If the processor is simple and does not share dependencies with any other custom processor, it is easiest to have a single Python file named after the processor, like CreateFlowFile.py. In the single Python file format dependencies are specified directly in the processor.

For example:

class PandaProcessor(FlowFileTransform)
    class Java:
        implements = ['org.apache.nifi.pythonprocessor.FlowFileTransform']
    class ProcessorDetails:
        version = '0.0.1-SNAPSHOT',
        dependencies = ['pandas', 'numpy==1.20.0']

Python package

If more than one custom Python processor uses the same dependencies, or if you have a helper module that you want to use in one or more Python processors, a Python package is required. Structure your code as follows:

my-python-package/
┃
┣━ __init__.py
┃
┣━ ProcessorA.py
┃
┣━ ProcessorB.py
┃
┣━ HelperModule.py
┃
┗━ requirements.txt

In this example, all requirements across the processors and helper modules appear in requirements.txt, and both ProcessorA and ProcessorB can reference code in the helper module in a way similar to the following:

from HelperModule import my_helper_function

When uploading a Python package to cloud storage for use in Cloudera Data Flow, add the package directory (my-python-package in this example) directly inside the cloud storage directory that you are going to specify during deployment.

For example, if you specify s3a://bucket-name/custom-python as your cloud storage directory in the wizard, the following files should exist in cloud storage:

s3://my-bucket/custom-python/my-python-package/__init__.py
s3://my-bucket/custom-python/my-python-package/ProcessorA.py
s3://my-bucket/custom-python/my-python-package/ProcessorB.py
s3://my-bucket/custom-python/my-python-package/HelperModule.py
s3://my-bucket/custom-python/my-python-package/requirements.txt

Making the processor available for Cloudera Data Flow

In order to make a custom Python processor available to Cloudera Data Flow, upload it to cloud storage as described in Preparing cloud storage to deploy custom processors.

In the deployment wizard, specify this directory as Custom Python processor Storage Location.



Preparing cloud storage to deploy custom processors

To use a custom Apache NiFi processor or controller service in one of your Cloudera Data Flow flow deployments, add the NiFi Archive (NAR), Python file, or Python package containing the custom processor or controller service to a cloud storage location for later use during a flow deployment.

  1. Create your cloud storage location.
  2. Upload your NAR file, Python file, or Python package to the cloud storage location.
  3. Configure access to your cloud provider storage in one of two ways:
    • You have configured access to S3 buckets using ID Broker mapping.

      If your environment is not RAZ-enabled, you can configure access to S3 buckets using ID Broker mapping.
      1. Access IDBroker mappings.
        1. To access IDBroker mappings in your environment, click Actions > Manage Access.
        2. Choose the IDBroker Mappings tab where you can provide mappings for users or groups and click Edit.
      2. Add your Cloudera Workload User and the corresponding AWS role that provides write access to your folder in your S3 bucket to the Current Mappings section by clicking the blue + sign.
      3. Click Save and Sync.
    • You have configured access to S3 buckets with a RAZ enabled environment.

      It is a best practice to enable RAZ to control access to your object store buckets.

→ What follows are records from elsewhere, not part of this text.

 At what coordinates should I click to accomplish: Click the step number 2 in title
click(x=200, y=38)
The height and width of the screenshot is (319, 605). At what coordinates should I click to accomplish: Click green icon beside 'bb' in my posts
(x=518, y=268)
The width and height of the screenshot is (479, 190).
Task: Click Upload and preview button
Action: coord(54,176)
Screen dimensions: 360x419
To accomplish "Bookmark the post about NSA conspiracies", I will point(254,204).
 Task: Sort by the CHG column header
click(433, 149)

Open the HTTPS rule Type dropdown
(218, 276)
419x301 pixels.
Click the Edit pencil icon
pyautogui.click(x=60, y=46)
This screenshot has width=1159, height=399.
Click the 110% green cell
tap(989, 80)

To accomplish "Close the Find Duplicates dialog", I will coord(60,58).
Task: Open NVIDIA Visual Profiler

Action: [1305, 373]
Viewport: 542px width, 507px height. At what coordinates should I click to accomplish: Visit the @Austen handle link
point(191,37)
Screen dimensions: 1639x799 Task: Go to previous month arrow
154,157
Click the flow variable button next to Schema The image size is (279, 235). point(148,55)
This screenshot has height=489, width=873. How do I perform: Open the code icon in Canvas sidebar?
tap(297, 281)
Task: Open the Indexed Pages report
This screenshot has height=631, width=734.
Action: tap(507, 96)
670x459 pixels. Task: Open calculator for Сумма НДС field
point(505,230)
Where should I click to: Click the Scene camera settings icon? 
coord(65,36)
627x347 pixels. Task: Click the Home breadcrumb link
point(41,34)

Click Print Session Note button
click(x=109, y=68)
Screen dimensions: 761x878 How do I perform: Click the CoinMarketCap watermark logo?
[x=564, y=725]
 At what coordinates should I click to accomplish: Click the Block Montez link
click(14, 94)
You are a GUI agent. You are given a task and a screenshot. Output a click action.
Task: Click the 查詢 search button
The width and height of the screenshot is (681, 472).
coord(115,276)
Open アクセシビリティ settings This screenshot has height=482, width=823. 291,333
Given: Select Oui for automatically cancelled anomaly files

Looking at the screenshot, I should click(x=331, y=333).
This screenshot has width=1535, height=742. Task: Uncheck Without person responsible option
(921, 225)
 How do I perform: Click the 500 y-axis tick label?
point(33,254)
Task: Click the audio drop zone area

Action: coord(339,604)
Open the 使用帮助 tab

This allows you to use your Cloudera credentials to access S3 buckets, increases auditability, and makes object store data ingest workflows portable across cloud providers.
      1. Ensure that Fine-grained access control is enabled for your Cloudera Data Flow environment.
      2. From the Ranger UI, navigate to the S3 repository.
      3. Create a policy to govern access to the S3 bucket and path used in your ingest workflow.
      4. Add the machine user that you have created for your ingest workflow to the policy you just created.

      For more information, see Creating Ranger policy to use in RAZ-enabled AWS environment.

  4. Note the workload user name and password, and cloud storage location to use in the Deployment Wizard.

Once you have added the NAR files to a cloud storage location, you are ready to launch the Deployment Wizard and deploy a flow.